When it comes to storage, the Pixel's iPhone-like design has an iPhone-like weakness: no external storage. Samsung's phone, on the other hand, lets you pop in a microSD card to expand upon the base storage of 32GB or 64GB. With the Pixel, you're stuck with the 32GB or 128GB you begin with.
Even the battery on the Galaxy S7 is bulkier, at 3,000mAh vs 2,770mAh on the Pixel, although the higher-res screen of the Galaxy probably eats up that extra capacity over the course of the day. Both are strong all-day devices, however, with moderate use. And the Galaxy S7 also gives you wireless charging as standard, while the Pixel does not.
Seeing a trend? In some ways, the Pixel feels like a premium-priced phone without the kind of premium perks that Samsung has made standard for top-end flagships.
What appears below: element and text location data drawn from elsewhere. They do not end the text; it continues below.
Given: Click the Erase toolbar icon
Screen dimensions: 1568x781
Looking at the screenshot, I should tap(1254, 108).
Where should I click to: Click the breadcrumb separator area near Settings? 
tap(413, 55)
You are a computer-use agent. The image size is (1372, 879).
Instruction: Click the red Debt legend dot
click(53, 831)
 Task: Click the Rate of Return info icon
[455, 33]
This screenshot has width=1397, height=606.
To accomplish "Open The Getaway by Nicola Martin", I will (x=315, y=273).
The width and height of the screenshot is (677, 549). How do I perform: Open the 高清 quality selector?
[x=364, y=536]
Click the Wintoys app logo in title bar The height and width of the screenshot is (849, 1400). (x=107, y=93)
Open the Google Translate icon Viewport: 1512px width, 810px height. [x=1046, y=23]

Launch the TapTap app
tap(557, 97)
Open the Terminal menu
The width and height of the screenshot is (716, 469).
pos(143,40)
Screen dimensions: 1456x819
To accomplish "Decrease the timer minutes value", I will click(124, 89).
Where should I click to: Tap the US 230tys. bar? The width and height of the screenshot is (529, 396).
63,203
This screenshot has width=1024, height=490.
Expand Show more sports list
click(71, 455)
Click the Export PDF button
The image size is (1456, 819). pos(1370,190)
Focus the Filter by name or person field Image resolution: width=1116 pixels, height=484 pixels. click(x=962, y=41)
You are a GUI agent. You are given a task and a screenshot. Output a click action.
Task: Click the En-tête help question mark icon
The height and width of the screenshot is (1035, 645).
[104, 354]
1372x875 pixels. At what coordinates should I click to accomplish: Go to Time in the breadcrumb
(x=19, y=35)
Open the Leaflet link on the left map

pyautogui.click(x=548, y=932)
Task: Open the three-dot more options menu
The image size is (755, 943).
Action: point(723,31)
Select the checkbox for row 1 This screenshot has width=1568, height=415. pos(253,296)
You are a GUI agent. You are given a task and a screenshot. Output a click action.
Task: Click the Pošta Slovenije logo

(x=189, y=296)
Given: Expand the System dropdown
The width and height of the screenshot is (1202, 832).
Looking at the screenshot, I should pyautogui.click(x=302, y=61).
All told, Samsung notches a big win in this broad category of bonus features.
Winner: Samsung Galaxy S7
Verdict: Still Samsung
Consider us unconvinced by the Google Pixel's value proposition, especially when matched up against the Galaxy S7. Both are £500-£600 devices, but the money-for-hardware equation seems a little off-balance for the standard Pixel model.
You get a lot more with the Samsung Galaxy S7, whether it's screen resolution, premium design and build, wireless charging, microSD support, or waterproofing. Some elements are pretty even between the two devices, including overall camera quality and processing muscle, but those added perks really put the Galaxy S7 over the top in this particular showdown.
The Galaxy S7 is so great because it has all of those extra benefits, which help justify the price point for anyone willing to spend that much on a smartphone. A more apt comparison to the Pixel when it comes to features is the OnePlus 3, but given that phone's £329 price point compared to the £599 for the Pixel, it hardly seems like a fair fight.
Google's first in-house phone is interesting in many ways, but £600 worth of interesting? Not when you consider the competition. In this case, that kind of money is better spent with Samsung and the sterling Galaxy S7.